The African Union (AU) Chairperson, President Cyril Ramaphosa of South Africa, has reiterated the Union’s commitment to the successful implementation of the African Continental Free Trade Area (AfCFTA), as a practical contribution to economic development of Africa.
“We welcome the progress achieved thus far in the implementation of the Niamey Decision of July 2019, but we also acknowledge the challenges that still exist in the negotiations at the moment, in particular around the issue of Rules of Origin and Trade offers, as well as trade in services,” President Ramaphosa said on Monday in a speech read on his behalf at the official commissioning and handing over of the AfCFTA Secretariat Building to the African Union Commission (AUC) in Accra.
President Nana Addo Dankwa Akufo-Addo officially commissioned and handed over the AfCFTA Secretariat Building to Mr Moussa Faki, AUC Chairperson.
“We are confident that, through your leadership and the determination of the AU Member States, all bracketed issues should be resolved,” President Ramaphosa said.

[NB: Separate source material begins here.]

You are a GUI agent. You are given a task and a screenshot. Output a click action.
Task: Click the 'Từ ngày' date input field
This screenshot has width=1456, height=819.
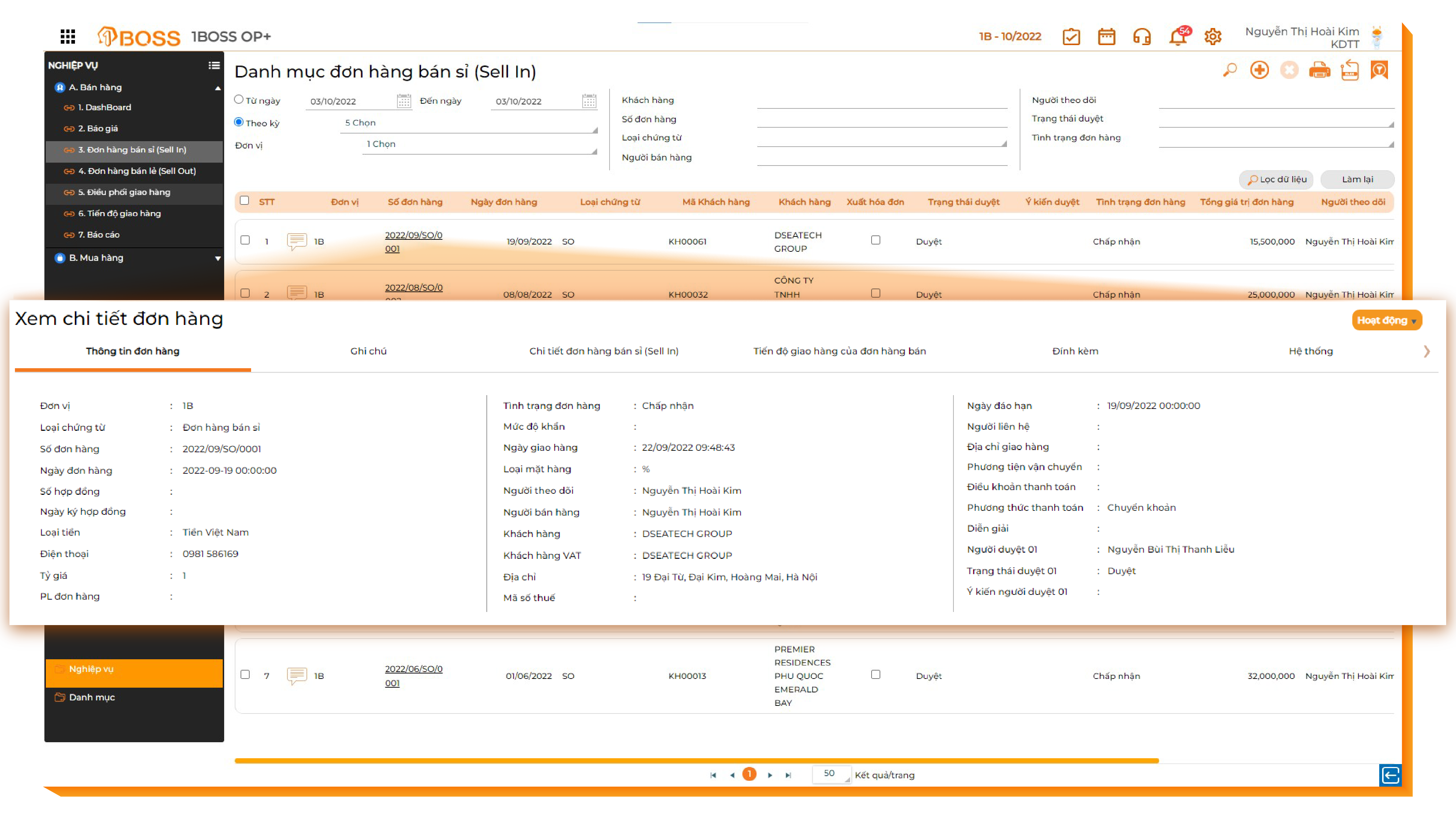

On behalf of the African Union and the entire Continent, President Ramaphosa expressed their profound gratitude to the Government and people of Ghana for generously offering the building and residences, which house the AfCFTA.
“This day is indeed a milestone and a strong affirmation of the vision of an integrated Africa, which was envisioned by the founding fathers of the Organisation of African Unity (OAU), including Kwame Nkrumah, 57 years ago,” he said.
“It is a fitting tribute that the AfCFTA Headquarters are being housed in Ghana.”
He reassured Mr Wamkele Mene, first Secretary-General, AfCFTA, of his unwavering support, as he execute his responsibilities of promoting the successful implementation of the AfCFTA, as entrusted to you by the Continent.
“Mr Mene, you are facing enormous challenges ahead, but they are not insurmountable. When successfully implemented, the AfCFTA will be a huge milestone towards the realization of Agenda 2063, the Africa We Want,” he said.
“I wish you, Mr Mene all the best in your new role and to assure you of the continent’s confidence in your stewardship”.
With regards to the COVID-19 pandemic, President Ramaphosa noted that the AU remained concerned about the impact of the global pandemic caused by the COVID-19 virus on the Continent, which resulted in thousands of fatalities.
He said the COVID-19 pandemic arrived at a moment when prospects for many African countries were promising; adding that the beginning of 2020, Africa was on track to continue its economic expansion, with growth projected to rise from 2.9 per cent in 2019 to 3.2 per cent in 2020, and 3.5 per cent in 2021.
He said it was also equally important to state that important gains were being registered in poverty reduction and health indicators.
“We are witnessing unprecedented embracing of technology and innovation across the continent, with young Africans acting as early adopters of new platforms, such as mobile money.”
He said progress had also been made with respect to political unity and economic integration; declaring that the entry into force of the AfCFTA in May 2019 promised to boost intra-African trade by as much as 25 per cent by 2040.
He said peace and security on the African continent was a prerequisite to sustainable economic development; stating that “accordingly we must continue our efforts to silence the guns so as to achieve the African we want”.
“We have decided to also prioritize infrastructure development to ensure seamless transportation of goods and services as we increase trade amongst ourselves”.
President Ramophosa said furthermore, it was important to note that, Africa enjoyed some of the highest global returns on foreign direct investment.
He said several inclusive elections, increasingly the norm for a majority of African countries, are due to be held in 2020.
He intimated that at the same time, as with other regions of the world, Africa faced important challenges.
He said it was not on track to achieve the goals of the 2030 Agenda and Agenda 2063.
“Our progress is undermined by weak governance, environmental degradation, lack of economic diversity, and humanitarian and conflict situations”.
He said the pandemic necessitated the postponement of the July 2020 start date of trade under the AfCFTA, which delayed the promise of opportunities for new exports, jobs, investments in infrastructure and financing for Africa’s development.